I chose to record this project, start to finish in video from instead of video to have a memory of how I did this to learn for myself and remember what I did but to also inspire others to try this. Pants are intimidating, especially from a paper or PDF pattern. The written instructions and diagrams have puzzled me in past projects but truly, pants are simple once you see how its done. I wanted to help others feel that freedom to create because at least in my American fashion market, fast fashion has destroyed the craftsmanship of pants and standardized sizing. I referenced this in a previous post, Shaping Up where I had to confront the dressing room terror of things not fitting and seeking to not be defined by my jeans size, when trends and pattern cutting shape shift sizes, but to take control of it on my end and get healthier in 2023.

This pants project was one of the most challenging and rewarding projects of 2024. I faced my fear of sewing denim, inserting pockets, and fastenings. I chose to not attempt a fly into I had more pants sewing experience, instead I planned to make what I knew I could achieve under my skill set. I opted for a side closer with a drawstring to have an adjustable fit since the denim had zero stretch. The denim containing no stretch was a feature I sought because I believed it would be easier to work with as it was my first project of this kind, and I wanted a crisp tailoring from the woven fabric. A key thing to note is that the jeans I used for my template also are non-stretch denim. For an accurate this is paramount or else the project will not work. Either you will cut your project too large or too small. It is also essential to leave a seam allowance on your pattern pieces. When self-drafting it is your responsibility to take charge of the seam allowances and plan ahead.

I messed this up with the crotch line and had to make a quick fix. My fix was a diamond gusset. Popular in women’s leggings, this diamond gusset shape piece allows for greater mobility while maintaining the strength of the seams.

The second challenge I faced was the problem of a narrow bolt and an all-over pattern. This fabric was quite narrow and because I was cautious with my seam allowance, I cut my pieces large. This meant that I was not cutting from the longest side, but the most wide. The pattern pieces were cut out missing length on the leg. My solution was to add on to the bottom and pattern match. It’s easier to match than people say, it just takes patience and intentional sewing. I’m pleased with how seamlessly I got my pieces to match up.

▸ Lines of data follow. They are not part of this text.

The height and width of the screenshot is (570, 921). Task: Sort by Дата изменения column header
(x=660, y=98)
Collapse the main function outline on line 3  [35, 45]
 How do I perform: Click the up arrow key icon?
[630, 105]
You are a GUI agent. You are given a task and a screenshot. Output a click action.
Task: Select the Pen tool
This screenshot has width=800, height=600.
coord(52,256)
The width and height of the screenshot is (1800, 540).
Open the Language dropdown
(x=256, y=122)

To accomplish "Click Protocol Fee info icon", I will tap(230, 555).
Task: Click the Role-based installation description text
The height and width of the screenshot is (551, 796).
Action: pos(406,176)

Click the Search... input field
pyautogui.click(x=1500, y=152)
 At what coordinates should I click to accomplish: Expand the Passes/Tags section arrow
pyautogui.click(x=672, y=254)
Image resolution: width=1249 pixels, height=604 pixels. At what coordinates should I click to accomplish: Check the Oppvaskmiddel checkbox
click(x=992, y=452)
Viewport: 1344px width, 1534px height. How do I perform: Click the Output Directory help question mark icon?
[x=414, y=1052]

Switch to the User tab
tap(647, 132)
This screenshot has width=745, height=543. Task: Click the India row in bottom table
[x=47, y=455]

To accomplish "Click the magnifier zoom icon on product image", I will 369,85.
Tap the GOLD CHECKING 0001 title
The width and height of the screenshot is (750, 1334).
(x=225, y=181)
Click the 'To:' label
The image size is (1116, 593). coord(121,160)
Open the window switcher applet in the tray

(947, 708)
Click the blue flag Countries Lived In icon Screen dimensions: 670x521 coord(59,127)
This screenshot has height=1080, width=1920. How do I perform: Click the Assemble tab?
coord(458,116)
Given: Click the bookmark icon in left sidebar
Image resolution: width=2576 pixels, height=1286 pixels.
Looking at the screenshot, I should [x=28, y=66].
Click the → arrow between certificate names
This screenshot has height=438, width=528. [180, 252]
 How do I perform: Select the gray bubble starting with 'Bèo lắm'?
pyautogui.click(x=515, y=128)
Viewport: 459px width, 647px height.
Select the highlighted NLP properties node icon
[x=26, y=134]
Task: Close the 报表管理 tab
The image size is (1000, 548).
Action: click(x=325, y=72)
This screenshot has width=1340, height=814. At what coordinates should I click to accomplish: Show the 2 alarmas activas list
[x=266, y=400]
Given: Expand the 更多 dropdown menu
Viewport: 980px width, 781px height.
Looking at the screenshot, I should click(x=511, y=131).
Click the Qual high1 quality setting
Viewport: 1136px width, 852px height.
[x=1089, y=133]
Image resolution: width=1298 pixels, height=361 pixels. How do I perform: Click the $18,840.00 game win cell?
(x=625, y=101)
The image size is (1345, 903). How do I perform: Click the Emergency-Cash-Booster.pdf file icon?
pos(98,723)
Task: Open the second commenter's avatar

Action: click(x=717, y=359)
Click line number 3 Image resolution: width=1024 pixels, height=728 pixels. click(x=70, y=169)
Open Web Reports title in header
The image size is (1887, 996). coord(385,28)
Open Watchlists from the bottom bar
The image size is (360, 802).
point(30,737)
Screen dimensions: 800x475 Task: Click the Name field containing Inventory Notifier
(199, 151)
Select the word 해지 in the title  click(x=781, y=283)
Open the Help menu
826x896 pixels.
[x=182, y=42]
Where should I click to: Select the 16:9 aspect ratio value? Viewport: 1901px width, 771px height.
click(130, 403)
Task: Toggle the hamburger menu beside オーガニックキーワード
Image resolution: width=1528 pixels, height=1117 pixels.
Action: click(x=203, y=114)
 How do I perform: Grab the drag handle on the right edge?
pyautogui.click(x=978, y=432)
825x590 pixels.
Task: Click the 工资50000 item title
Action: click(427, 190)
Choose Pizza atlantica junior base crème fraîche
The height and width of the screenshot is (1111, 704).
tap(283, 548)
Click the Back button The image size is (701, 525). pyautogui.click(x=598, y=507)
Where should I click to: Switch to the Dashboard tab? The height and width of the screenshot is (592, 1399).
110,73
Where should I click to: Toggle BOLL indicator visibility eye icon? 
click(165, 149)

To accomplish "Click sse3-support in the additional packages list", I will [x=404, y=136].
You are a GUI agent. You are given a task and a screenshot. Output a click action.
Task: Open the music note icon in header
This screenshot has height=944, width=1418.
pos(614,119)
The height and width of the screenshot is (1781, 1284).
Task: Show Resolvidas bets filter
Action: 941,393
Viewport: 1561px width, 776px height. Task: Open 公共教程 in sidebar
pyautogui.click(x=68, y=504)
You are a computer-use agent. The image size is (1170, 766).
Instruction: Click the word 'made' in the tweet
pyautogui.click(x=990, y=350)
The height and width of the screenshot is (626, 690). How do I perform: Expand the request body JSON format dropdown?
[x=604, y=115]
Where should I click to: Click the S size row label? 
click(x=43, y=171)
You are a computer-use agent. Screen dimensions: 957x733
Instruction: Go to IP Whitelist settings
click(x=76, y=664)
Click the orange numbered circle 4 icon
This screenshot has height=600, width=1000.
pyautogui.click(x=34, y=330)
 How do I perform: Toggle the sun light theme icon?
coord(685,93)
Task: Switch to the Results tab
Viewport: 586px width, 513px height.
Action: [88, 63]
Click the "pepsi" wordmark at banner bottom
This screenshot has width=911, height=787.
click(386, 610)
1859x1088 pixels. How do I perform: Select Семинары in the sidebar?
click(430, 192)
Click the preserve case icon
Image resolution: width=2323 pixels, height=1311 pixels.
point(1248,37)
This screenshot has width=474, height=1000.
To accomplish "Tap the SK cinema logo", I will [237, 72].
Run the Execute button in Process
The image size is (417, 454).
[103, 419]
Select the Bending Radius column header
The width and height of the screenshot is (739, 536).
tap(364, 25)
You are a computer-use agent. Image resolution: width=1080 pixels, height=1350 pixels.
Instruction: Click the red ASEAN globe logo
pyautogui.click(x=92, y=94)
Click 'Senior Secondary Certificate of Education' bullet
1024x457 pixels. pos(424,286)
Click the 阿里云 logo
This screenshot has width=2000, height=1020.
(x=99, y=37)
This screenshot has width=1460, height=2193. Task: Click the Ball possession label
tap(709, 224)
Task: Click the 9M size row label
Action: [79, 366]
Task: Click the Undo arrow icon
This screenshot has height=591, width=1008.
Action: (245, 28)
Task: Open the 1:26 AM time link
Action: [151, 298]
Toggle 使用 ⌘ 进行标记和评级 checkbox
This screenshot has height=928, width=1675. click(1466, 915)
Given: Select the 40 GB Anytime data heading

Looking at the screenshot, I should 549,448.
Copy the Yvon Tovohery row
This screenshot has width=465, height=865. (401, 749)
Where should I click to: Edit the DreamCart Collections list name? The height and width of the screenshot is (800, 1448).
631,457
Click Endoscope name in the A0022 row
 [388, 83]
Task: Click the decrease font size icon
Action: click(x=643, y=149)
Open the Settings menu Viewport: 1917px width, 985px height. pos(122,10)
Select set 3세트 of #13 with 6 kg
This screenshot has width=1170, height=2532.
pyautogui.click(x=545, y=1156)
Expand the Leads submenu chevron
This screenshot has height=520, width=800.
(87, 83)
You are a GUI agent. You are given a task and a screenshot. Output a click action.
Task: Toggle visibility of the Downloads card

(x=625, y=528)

The pockets were a challenge. How do you place them? How do you insert them with strength so the pockets can be used without pulling the pants down or ripping? I chose to place them angled on the sides, aligned with my hips so that they would be practical and not create weird bunching at the front of the pants. No wonky crotch fit here!

Would you make your own pants? I hope I inspired you to get creative and go for it if you are sewing-inclined. Thanks, reader, for joining me once again on this quest to grow my fashion design skills. Have a wonderful day!